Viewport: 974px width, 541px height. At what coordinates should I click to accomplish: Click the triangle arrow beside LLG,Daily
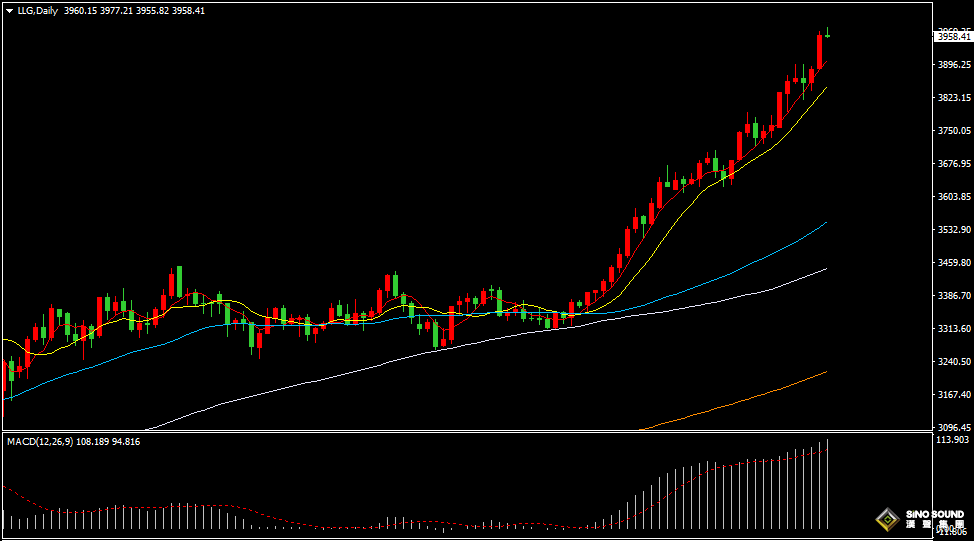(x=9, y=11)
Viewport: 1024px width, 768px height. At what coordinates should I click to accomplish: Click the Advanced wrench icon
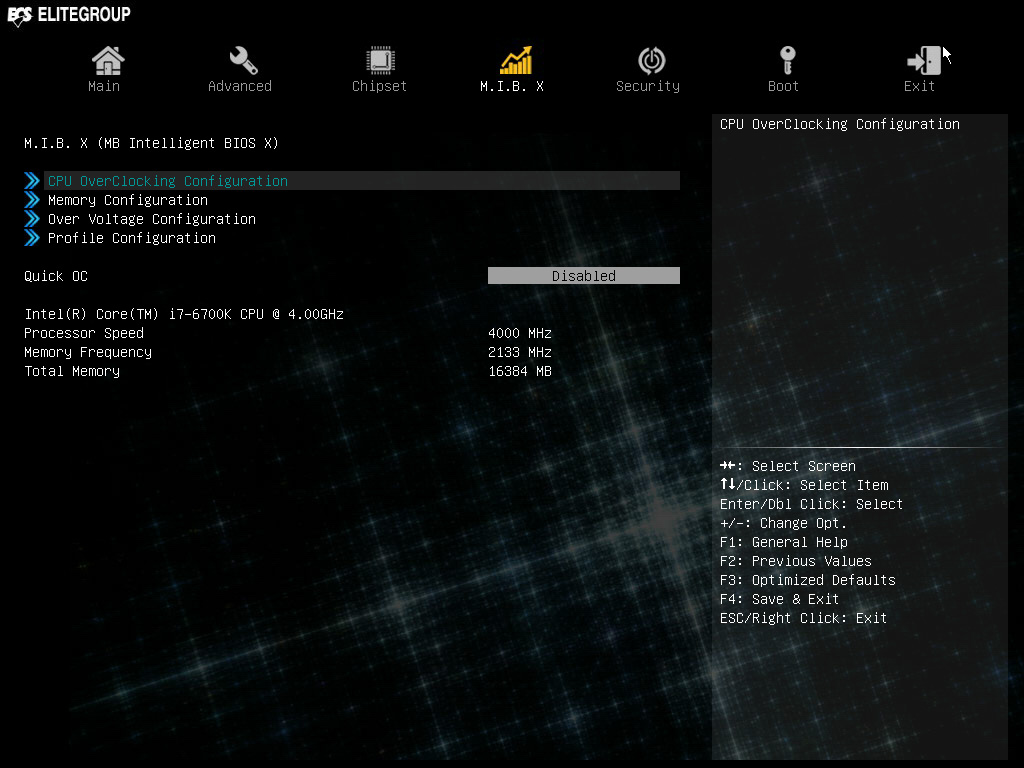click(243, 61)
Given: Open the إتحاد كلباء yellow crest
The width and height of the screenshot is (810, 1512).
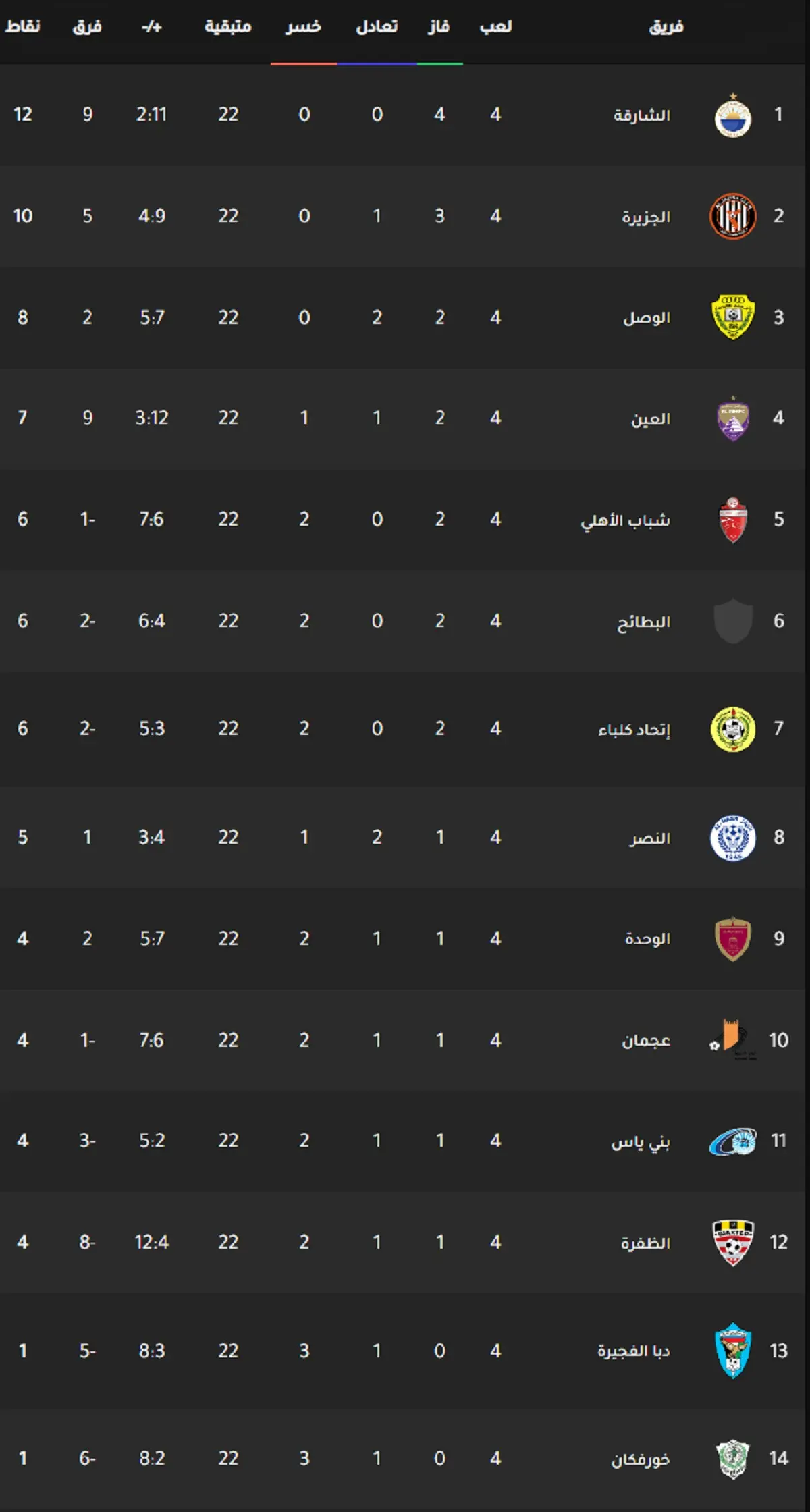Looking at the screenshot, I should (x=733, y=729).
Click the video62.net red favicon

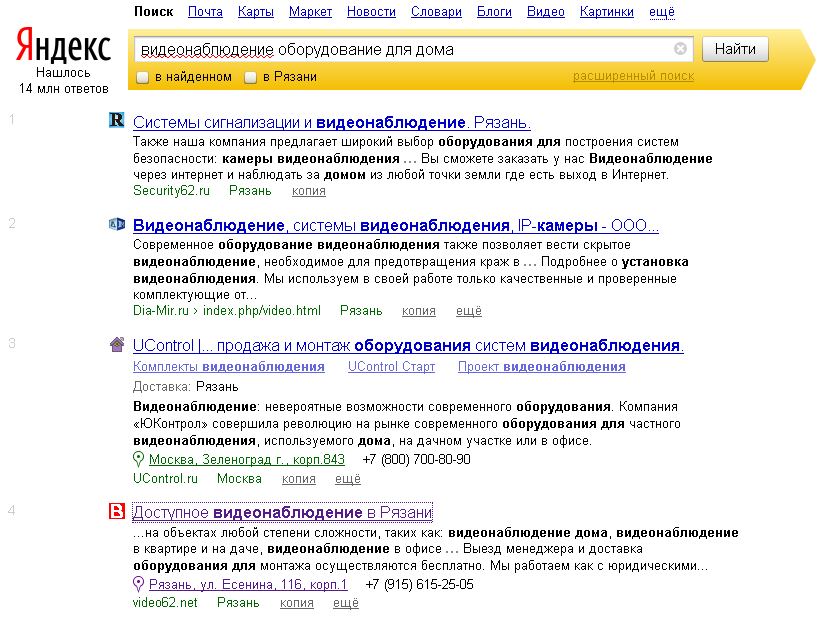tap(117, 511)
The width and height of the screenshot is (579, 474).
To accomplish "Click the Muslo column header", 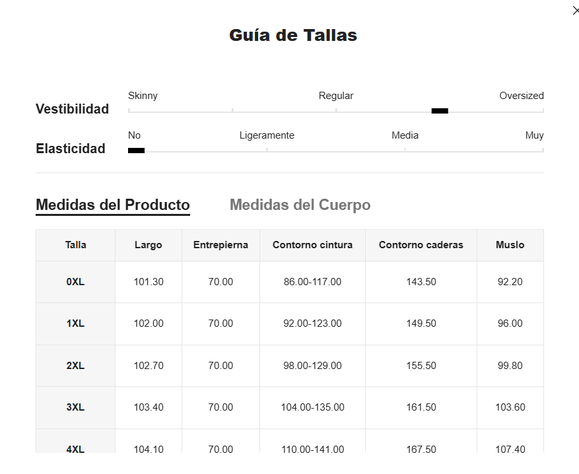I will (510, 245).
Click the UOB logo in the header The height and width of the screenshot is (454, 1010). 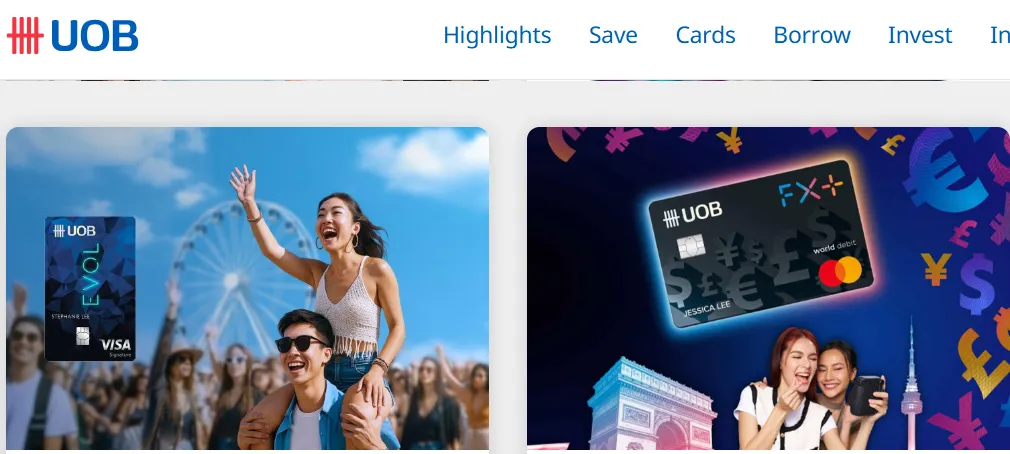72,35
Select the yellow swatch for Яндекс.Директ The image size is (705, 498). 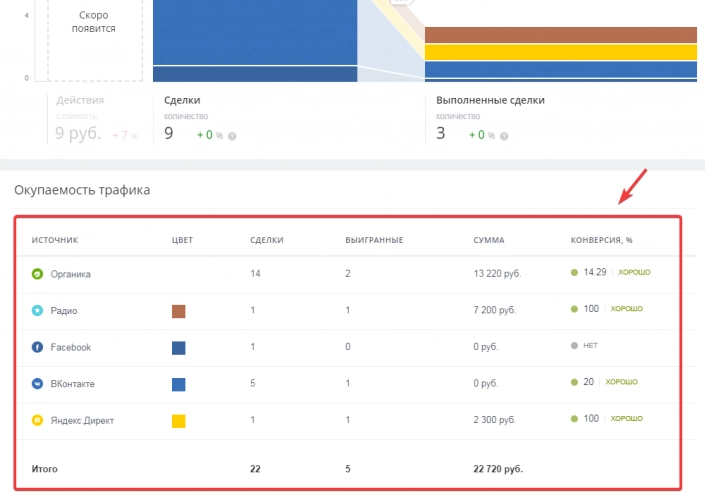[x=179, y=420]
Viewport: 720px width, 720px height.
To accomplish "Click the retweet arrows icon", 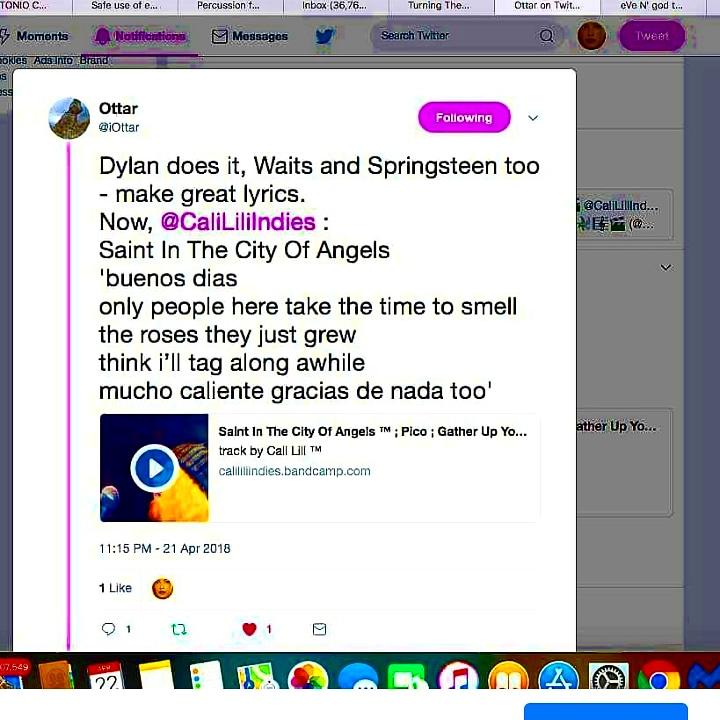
★ ★ ★ ★ ★ ★ ★
■ YOUR TASK
Start at the line holding "Viewport: 720px width, 720px height." and stop at the last line of the entries above. Repeat those lines exactly, pictures excluded.

■ ANSWER FOR THE TASK
Viewport: 720px width, 720px height.
To accomplish "Click the retweet arrows icon", 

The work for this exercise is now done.